A small bone close to the base of the thumb, the scaphoid is one of the many bones that make up the base of the hand and wrist.
Just like any other bone, the scaphoid can break. Often, it does so when an athlete falls onto his or her outstretched hand and uses the base of the palm to absorb the blow.
For example, imagine a defender hitting a running back on the right hip and leg, causing the back's lower body to move left and upper body to fall to the right. Instinct will usually take hold, making the runner attempt to catch himself with his right hand. If he also forcefully straightens his arm immediately prior to contact with the ground—preventing his elbow from bending and allowing his triceps to buffer against some of that contact—his hand and wrist will absorb nearly 100 percent of the impact.
If that force is too great, the scaphoid can suffer the consequences.
Scaphoid fracture prognoses can depend tremendously on the precise location of the injury. Breaks close to the thumb may heal quite well on their own, but those near the wrist may require surgery.
As is frequently the case for injuries, it comes down to blood flow.
For instance, on one extreme, injuries to areas with a rich blood supply—such as inside the mouth—can heal within a matter of days. On the other, injuries at sites without robust circulation—such as cartilage or muscle tendons—can linger for weeks, months or longer.
Some may even never heal at all.
Furthermore, blood supply can differ within the same tissue type. For example, the very outer rim of the crescent-shaped, shock-absorbing knee meniscus sports a significant amount of blood flow, whereas the inner portions do not.
Similarly, while the end of the scaphoid close to the thumb receives a reasonable amount of circulation, the part closer to the wrist receives much less. As such, fractures in the latter zone can fail to reunite via the body's normal healing process—a complication known as "nonunion."
Nevertheless, information surrounding Mason's specific injury is scarce, and exact medical details will probably not surface beyond the former Tiger's inner circle—as well as his future NFL team's medical staff.
That said, according to James Crepea of The Montgomery Advertiser, Mason played through the injury during at least three games. Rapoport also mentioned on Twitter that doctors discovered the issue during combine medical exams.
It's quite possible he unknowingly suffered the fracture well before the combine—perhaps even a matter of months—yet once exams revealed the injury, the game changed.
More than likely, teams asked Mason to return to the medical recheck to ascertain just how well the fracture is healing after an additional two months of recovery time—or how poorly.

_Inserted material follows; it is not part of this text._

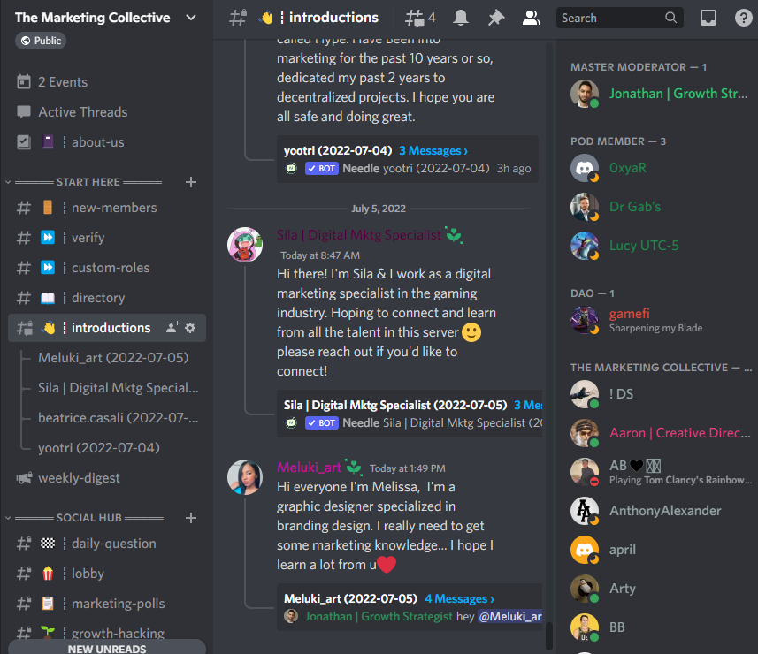
Task: Open Meluki_art thread in channel list
Action: 113,358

What can be done for nonunion, if that is indeed the case?
When a scaphoid fracture appears to be heading toward nonunion, surgeons can surgically fuse the bone back together using metal hardware. Doing so helps prevent downstream complications such as arthritis, which can lead to chronic wrist stiffness and pain.
Hopefully for the talented Mason, it never gets to that point. After all, multiple experts expect big things for him at the next level.

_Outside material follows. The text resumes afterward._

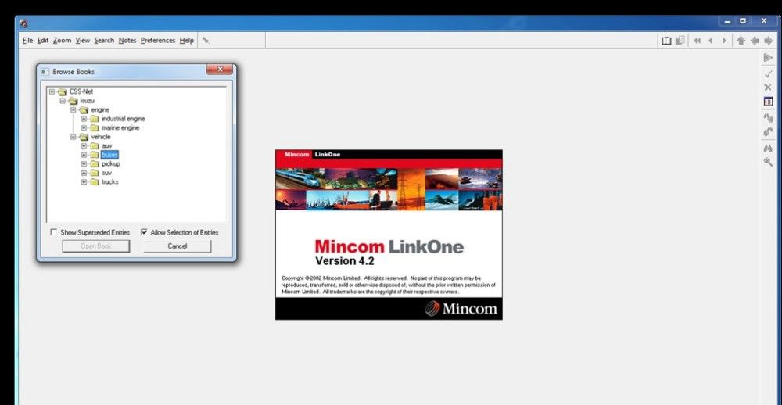This screenshot has width=782, height=405.
Task: Expand the trucks folder node
Action: coord(84,182)
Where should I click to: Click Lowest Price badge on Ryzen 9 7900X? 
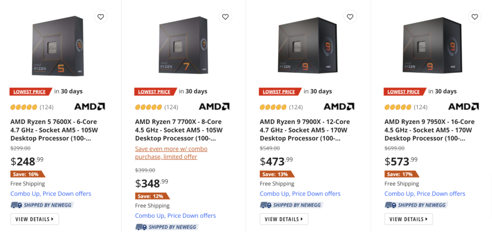[x=279, y=91]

Matt Miller—Bleacher Report's NFL draft lead writer—recently ranked Mason as the third-best overall running back prospect heading into next week's draft. Elsewhere, Dane Brugler and Rob Rang of CBS Sports project a second-round selection for the young star.
Yet from a medical standpoint, it seems at least some uncertainty remains—at least from the far outside looking in. NFL medical staffs are surely considering the possible need for bone-fusion surgery at some point in the future—if the decision is not already a foregone conclusion among some circles, that is.
Dr. Dave Siebert is a resident physician at the University of Washington who plans to pursue fellowship training in Primary Care (non-operative) Sports Medicine.